The ceremony was organized by the Headquarters for Commemorating Martyrs of the Global Islamic Movement, a shadowy group that has since June been seeking volunteers for attacks in Iraq and Israel.
A spokesman, Ali Mohammadi, described the group meeting yesterday as the “first suicide commando unit,” though another official has claimed members already have carried out attacks in Israel.
“Sooner or later we will bury all blasphemous occupiers of Islamic lands,” Mr. Mohammadi said.
On Sunday, Iran’s deputy interior minister for security affairs told reporters the movement had no official sanction and said such groups could operate only “as long as their ideas are limited to theory.” The group, though, has the backing of some prominent hard-line Iranian politicians.

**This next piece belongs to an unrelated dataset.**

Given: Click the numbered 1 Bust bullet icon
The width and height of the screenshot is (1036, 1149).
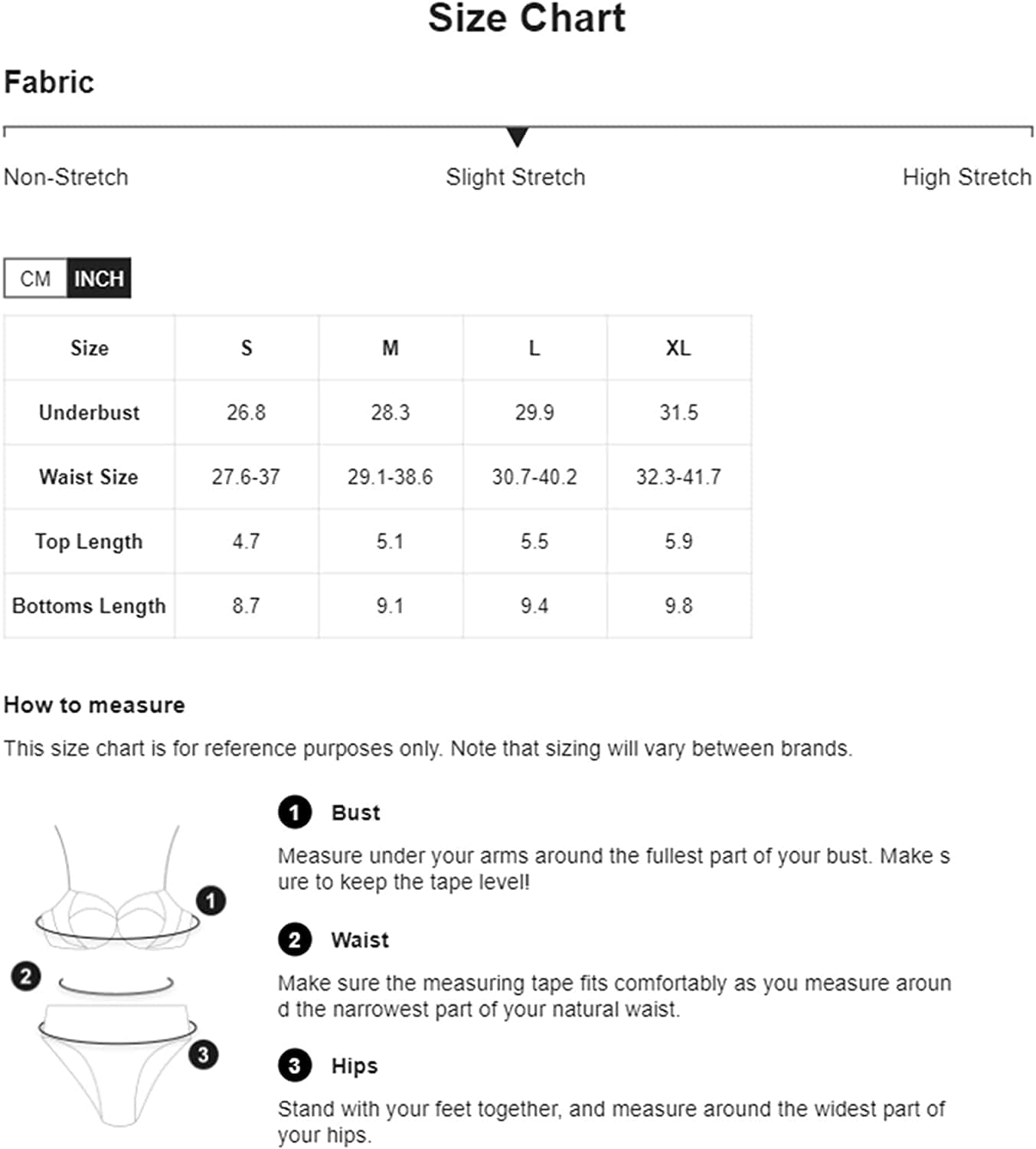Looking at the screenshot, I should tap(295, 813).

The deputy minister, Ali Asghar Ahmadi, did not say if the government had tried to crack down on the military-style training the group claims to offer or whether officials believed any of its volunteers had crossed into Iraq or into Israel.
Iran has not had diplomatic relations with America since the 1979 Islamic revolution ousted the American-backed shah. But Iran says it has no interest in fomenting instability in Iraq and it tries to block any infiltration into Iraq by insurgents – while pleading that its porous borders are hard to police.
Iran portrays Israel as its main nemesis and backs anti-Israeli groups like Lebanon’s Hezbollah.
Wives, husbands, and children accompanied volunteers to the cemetery, which was decorated with posters denouncing America and Israel.
“I joined the unit to fulfill my religious task for Palestine,” said a volunteer who gave only his age – 23.
Yesterday’s ceremony included the unveiling of a 6-foot stone column com memorating a 1983 attack on American Marine barracks in Lebanon as a major “suicide bombing operation against global blasphemy.”
Separately, Iran may be hiding equipment from the U.N. nuclear watchdog agency, foiling efforts to police a freeze of all programs that Tehran could use to make nuclear weapons, diplomats said yesterday.
The diplomats said that Iran has yet to respond to a request by the International Atomic Energy Agency – the U.N. nuclear watchdog – for a full list of the components used at the suspected military site of Lavizan-Shian after handing over a partial inventory in October.
The incomplete inventories are particularly worrying because they reflect purchases by Iran’s Physics Research Center, an organization run by the military, they said. Iran has insisted its nuclear program is strictly for peaceful purposes, and the agency has said it has found no direct evidence to challenge that statement.
A linked issue is concern that nuclear equipment that has disappeared from that complex might be now at a nearby site, said the diplomats, who are accredited to the agency and spoke on condition of anonymity.
Additionally, Tehran has ignored a months-old request to grant IAEA inspectors access to Parchin, a military testing ground linked to possible experiments with high explosives that can be used with nuclear weapons, the diplomats said.
In Washington, White House press secretary Scott McClellan said Iran needs to cooperate fully with the IAEA.
After weeks of international pressure, Iran this week agreed to fully suspend its enrichment programs, which it says are meant to make only nuclear fuel. America and its allies insist, however, that Iran wants to make warhead grade uranium.
Some diplomats familiar with Iran’s nuclear dossier suggested the focus on the enrichment freeze allowed Tehran to deflect attention from the inventory list, the missing equipment, and the denial of access.